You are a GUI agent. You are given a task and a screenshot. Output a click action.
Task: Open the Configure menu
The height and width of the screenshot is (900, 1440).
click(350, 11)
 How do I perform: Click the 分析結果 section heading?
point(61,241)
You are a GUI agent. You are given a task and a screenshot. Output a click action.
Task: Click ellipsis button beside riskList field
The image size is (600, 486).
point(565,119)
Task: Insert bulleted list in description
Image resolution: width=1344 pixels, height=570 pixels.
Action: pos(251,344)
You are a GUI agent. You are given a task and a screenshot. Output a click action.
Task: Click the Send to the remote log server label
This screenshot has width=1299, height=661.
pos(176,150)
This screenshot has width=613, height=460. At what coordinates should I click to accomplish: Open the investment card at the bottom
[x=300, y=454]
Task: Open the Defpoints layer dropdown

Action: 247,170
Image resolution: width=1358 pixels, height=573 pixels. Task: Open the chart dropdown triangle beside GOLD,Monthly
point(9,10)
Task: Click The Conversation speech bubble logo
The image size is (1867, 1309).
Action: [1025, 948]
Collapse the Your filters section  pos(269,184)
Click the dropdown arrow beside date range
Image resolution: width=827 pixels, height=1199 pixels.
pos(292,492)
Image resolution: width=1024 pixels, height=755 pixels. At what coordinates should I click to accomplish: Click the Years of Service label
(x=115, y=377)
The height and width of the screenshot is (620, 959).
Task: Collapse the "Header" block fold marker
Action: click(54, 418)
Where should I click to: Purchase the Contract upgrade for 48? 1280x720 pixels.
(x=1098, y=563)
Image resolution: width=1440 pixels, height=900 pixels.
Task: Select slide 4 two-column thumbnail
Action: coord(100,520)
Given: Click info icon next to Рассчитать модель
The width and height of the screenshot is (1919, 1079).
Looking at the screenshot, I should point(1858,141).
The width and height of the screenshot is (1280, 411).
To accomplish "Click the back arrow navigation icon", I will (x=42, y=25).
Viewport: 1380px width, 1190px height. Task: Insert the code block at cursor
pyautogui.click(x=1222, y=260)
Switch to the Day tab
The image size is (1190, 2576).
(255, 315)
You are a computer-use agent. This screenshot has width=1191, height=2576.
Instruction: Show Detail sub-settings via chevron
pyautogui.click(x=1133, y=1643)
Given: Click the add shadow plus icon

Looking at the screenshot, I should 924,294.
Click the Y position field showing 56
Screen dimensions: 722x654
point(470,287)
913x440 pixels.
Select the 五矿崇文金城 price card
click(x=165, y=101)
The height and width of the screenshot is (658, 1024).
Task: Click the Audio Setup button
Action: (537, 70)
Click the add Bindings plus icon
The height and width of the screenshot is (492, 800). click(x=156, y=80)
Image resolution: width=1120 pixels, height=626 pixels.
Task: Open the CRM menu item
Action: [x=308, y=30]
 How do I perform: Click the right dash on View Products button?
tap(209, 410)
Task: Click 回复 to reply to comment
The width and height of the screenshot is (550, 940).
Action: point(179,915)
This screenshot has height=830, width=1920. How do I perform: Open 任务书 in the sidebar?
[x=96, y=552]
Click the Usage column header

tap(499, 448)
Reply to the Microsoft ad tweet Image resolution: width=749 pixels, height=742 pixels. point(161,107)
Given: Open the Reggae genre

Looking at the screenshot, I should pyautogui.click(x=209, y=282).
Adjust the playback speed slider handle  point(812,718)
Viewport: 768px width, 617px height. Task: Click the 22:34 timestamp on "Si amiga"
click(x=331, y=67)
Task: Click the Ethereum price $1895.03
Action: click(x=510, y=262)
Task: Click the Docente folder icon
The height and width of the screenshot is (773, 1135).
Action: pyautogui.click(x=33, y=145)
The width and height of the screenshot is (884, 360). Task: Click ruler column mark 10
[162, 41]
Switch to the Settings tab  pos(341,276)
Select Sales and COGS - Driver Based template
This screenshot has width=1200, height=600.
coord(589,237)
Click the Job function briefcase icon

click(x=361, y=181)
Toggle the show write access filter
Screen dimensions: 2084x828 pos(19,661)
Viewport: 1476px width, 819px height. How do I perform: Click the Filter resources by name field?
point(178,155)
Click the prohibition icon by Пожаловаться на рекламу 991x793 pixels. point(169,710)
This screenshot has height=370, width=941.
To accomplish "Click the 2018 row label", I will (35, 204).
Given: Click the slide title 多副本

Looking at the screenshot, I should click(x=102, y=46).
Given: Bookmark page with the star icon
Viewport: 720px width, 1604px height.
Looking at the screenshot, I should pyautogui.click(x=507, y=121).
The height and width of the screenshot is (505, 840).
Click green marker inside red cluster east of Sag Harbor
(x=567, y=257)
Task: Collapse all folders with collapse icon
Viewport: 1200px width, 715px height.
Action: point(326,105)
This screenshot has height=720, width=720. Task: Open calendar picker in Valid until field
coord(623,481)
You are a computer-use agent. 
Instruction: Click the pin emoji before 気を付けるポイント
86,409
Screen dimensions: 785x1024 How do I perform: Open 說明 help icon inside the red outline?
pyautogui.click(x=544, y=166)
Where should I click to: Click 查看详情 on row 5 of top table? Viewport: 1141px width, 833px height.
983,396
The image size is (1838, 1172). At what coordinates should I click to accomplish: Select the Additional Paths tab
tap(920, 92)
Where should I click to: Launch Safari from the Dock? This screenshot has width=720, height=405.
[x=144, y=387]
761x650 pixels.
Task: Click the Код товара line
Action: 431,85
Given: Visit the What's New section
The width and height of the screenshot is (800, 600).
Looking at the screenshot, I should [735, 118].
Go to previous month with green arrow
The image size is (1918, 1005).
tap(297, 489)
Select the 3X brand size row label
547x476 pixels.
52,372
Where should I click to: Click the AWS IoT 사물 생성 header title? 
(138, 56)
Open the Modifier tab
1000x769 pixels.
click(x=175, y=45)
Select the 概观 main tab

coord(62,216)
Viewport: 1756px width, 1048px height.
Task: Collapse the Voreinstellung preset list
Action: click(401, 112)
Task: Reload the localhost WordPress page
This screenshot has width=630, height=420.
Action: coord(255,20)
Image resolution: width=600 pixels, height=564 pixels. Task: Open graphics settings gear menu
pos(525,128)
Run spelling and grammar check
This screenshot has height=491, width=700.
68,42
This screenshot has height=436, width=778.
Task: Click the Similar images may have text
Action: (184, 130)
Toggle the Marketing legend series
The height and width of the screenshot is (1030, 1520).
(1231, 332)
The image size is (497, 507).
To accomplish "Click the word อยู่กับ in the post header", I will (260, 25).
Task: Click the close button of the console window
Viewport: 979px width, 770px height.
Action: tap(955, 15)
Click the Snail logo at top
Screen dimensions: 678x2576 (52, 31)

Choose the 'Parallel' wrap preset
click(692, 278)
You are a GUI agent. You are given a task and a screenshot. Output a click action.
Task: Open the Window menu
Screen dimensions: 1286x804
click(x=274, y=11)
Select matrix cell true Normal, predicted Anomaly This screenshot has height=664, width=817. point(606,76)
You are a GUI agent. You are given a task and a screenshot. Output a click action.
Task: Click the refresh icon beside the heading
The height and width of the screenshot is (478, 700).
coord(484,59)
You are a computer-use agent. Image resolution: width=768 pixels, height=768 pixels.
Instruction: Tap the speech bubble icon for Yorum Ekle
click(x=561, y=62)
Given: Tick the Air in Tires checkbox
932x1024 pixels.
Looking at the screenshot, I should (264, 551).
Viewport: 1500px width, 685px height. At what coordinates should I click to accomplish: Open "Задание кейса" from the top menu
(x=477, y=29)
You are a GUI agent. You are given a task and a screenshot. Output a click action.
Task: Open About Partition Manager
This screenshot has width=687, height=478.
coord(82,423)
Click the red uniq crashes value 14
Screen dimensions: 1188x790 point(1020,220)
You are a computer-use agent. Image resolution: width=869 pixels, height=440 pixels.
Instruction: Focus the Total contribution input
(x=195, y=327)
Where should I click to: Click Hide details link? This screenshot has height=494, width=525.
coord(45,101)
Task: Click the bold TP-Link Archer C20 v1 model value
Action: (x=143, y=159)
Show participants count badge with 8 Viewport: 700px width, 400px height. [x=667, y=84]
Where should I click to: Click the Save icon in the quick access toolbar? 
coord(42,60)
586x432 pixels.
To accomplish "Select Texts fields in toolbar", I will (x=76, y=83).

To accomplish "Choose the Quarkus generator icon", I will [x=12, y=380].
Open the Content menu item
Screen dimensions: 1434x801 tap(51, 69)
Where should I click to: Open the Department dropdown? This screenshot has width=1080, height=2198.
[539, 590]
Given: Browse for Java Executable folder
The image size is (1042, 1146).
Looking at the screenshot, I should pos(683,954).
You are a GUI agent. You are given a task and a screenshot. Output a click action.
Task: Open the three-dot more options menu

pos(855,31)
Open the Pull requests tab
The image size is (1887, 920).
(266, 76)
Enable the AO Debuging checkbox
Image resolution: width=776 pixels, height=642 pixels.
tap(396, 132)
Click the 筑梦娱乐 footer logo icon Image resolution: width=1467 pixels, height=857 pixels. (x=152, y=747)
● ● ● ● ●
_WHAT YOU WILL DO_: Every line of the listing above that includes "page" should be copied out.

_TASK ANSWER_:
Given: Bookmark page with the star icon
Task: Reload the localhost WordPress page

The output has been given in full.